I guess the answer is something along the line of:

This is application specific. If your application is using decimal numbers, it almost certainly is using IEEE-754 floating point arithmetics. You might not even put a thought into things like Infinity or NaN and hence don't really support it. Then the right approach can be to error if you encounter those values. If you don't want to fail hard on those values, you could use null for them (if you're using IPLD Schemas, use the nullable type modifier). If you want to preserve those values, use strings (if you're using IPLD Schemas, use an enum e.g.:

type Ieee754NonFinite enum {
  | PositiveZero ("+0")
  | NegativeZero  ("-0")
  | SignallingNan ("sNaN")
  | QuietNan  ("qNaN")
  | PositiveInfinity ("+Inf")
  | NegativeInfinity  ("-Inf")
}
rvagg commented 3 years ago

Yeah, this is good. I started writing something just now in #344 to cover some of this but it felt like there's already enough in that PR for now and I'm not even sure data-model.md is the best place for this (I don't have a better suggestion though).

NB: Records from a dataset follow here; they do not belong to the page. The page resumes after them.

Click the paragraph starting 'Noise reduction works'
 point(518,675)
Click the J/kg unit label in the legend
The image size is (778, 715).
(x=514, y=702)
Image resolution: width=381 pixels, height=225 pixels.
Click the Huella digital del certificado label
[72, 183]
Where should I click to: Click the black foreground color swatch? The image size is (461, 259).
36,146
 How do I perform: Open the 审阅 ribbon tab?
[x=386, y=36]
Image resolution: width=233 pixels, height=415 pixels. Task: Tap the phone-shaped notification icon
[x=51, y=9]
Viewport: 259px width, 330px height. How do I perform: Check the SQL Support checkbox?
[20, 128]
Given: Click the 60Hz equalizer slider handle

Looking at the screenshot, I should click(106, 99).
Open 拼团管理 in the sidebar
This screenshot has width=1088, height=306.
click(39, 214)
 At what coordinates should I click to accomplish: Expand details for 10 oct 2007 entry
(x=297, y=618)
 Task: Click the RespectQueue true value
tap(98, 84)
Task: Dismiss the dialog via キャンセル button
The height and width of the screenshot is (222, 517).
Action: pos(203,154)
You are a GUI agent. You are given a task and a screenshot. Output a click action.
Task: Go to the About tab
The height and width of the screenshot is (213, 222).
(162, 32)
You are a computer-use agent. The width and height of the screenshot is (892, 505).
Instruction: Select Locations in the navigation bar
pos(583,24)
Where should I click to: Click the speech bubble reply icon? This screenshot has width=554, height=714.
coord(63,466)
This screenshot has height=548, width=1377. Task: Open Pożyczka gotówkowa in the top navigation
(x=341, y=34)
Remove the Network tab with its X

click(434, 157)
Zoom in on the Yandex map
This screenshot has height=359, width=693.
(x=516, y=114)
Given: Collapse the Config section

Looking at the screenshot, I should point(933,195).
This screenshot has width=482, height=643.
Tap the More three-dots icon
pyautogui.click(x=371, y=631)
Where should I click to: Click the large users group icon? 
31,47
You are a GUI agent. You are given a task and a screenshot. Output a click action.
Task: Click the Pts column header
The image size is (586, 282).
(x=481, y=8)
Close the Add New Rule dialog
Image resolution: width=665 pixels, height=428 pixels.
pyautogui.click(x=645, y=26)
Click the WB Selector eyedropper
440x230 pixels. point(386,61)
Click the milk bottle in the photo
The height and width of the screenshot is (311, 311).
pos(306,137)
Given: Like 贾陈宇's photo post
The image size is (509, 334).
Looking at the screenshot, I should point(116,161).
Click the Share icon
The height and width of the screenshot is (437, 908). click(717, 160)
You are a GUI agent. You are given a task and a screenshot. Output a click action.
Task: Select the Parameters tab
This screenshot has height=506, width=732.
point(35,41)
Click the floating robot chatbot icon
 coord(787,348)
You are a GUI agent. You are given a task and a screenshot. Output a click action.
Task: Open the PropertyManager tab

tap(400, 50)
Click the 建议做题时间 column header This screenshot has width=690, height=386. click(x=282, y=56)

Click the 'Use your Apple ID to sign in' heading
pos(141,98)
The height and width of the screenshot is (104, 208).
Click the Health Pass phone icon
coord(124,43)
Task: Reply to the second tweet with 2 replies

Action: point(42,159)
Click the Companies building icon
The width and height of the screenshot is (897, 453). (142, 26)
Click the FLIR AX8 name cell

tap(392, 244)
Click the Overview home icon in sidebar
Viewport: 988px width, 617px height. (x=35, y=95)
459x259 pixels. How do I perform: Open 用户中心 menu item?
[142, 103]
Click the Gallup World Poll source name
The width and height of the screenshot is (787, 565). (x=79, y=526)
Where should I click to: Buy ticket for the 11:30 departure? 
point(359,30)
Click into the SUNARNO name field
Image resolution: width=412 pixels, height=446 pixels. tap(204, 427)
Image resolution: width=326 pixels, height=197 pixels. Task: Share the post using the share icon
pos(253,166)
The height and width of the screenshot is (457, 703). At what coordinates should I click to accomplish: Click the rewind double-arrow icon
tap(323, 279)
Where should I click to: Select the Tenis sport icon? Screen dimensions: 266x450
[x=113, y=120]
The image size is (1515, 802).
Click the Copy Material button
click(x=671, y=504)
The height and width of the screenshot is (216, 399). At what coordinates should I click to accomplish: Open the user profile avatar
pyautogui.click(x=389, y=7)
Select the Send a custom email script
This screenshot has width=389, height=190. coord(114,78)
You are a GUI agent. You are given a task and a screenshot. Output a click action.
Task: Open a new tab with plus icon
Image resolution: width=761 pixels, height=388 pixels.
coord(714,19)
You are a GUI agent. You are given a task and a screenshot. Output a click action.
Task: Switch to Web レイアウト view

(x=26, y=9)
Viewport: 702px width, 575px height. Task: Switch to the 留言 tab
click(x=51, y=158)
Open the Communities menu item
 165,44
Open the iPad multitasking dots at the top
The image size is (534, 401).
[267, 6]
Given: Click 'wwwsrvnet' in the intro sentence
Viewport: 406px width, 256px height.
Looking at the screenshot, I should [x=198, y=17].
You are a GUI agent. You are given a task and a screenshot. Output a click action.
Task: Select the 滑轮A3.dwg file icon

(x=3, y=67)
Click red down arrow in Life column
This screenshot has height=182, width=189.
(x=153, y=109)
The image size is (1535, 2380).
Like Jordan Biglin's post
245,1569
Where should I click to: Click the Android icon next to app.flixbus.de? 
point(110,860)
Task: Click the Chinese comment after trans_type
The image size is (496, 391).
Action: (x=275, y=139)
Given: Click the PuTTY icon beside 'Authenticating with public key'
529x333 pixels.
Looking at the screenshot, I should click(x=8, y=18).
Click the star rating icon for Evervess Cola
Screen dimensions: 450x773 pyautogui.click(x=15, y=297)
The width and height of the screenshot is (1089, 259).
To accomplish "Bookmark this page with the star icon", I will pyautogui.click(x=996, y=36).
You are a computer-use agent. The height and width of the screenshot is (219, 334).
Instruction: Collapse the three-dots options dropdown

My sentiment went something like this:

NaN and the Infinity values are just special programmatic tokens and should be treated as such in serialized data. When you serialize a token with special meaning you do it in a clear and consistent way (which IEEE 754 doesn't do). Options for encoding include strings, bytes or integers where the enumeration of possible forms is limited and pre-defined. e.g. "Infinity", "NaN", etc. or simply 1 for Infinity, 2 for NaN, etc. This can be expressed with an IPLD Schema enum for clarity.